The next day I sobbed to my other best friend in WA .. both friends interjected ideas and door solutions. At the end of the day.. the only thing you have to do is dead bolt the door. IT'S THAT SIMPLE. I don't need a fancy alarm or ten locks.. just dead bolt the door. I say that but I went out and bought a new dead bolt system from NEST. I can check to make sure the dead bolt is locked by an app on my phone, and I can lock/unlock the door from the car (super cool). We all have codes to enter into the house instead of keys. My brother bought us those chime sensors .. you add them to the crack of the door and when the door is opened it makes a insanely loud chime. I jump every. single. time. it goes off.. so it's doing it's job. We added a baby gate to the exit into the backyard - so he can't exit the garage and we added a motion spot light into the back yard. I know a day will come when he will figure out the lock. I know one day we will have to make extra extra measures but right now it's just simple. Dead bolt the door and shut the gates.

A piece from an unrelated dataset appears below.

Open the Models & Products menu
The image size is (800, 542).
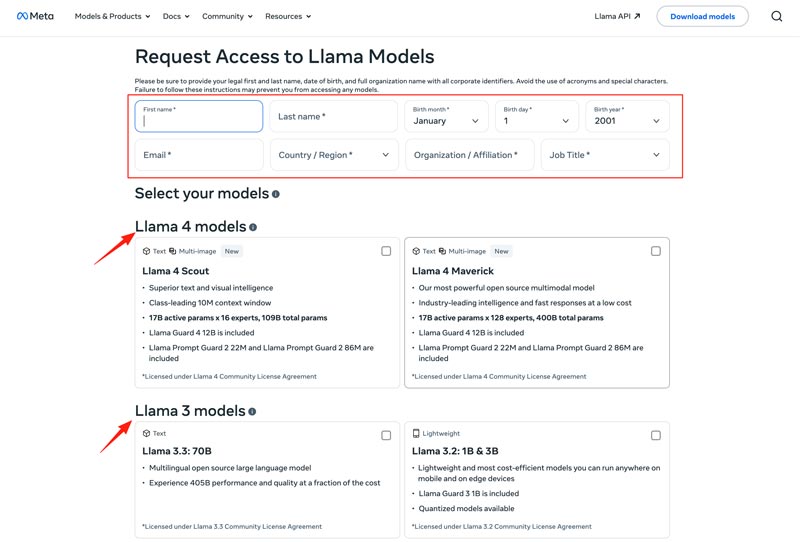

My husband is still gone. He has about another two weeks before he returns. He has no idea this happened. He has no idea I dropped three bills on a dead bolt and I'm scared to tell him what happened in person. It sucks, it's hard. I still feel like shit and he's been under my wing all weekend. I have taken him everywhere with me because I was that shook. I think I check the stupid app to the door lock like 20 million times a day too but everyone in the house has been super vigilant. I hold no blame towards anyone b/c mistakes happen but this one almost cost me my sons life.
My fear is that this will wear off with everyone in the house, myself included, because you feel safe. My fear is that someone doesn't lock that door again and we don't catch it. My fear is that I'll end up in jail over a unlocked dead bolt.
I'm basically a single Mom with three kids. I hold the ground to my house. If you can't follow the simple steps that I have put into place to keep my kids safe.. then you aren't welcome here. Unfortunately, I can't afford to be gracious about it now. People it scared me. It rattled my bones. SO while I send a prayer of thankfulness to the man upstairs, I'm also sending prayer of vigilance to my housemates.
Like I said our weekend got better, we collectively took steps to make sure this doesn't happen again. We all were very vigilant in making sure alarms and doors were set. I'm praying nothing like this ever happens again.  If like me, you have a runner, you aren't alone. It's scary, but you become wiser by every thing that happens. You do better and you become more aware. I've said it alot lately but I was reminded all week .. we aren't perfect. We aren't meant to be and sometimes things get out of our control. The lesson is to learn from it and pray that you take all the right measures and it never happens again.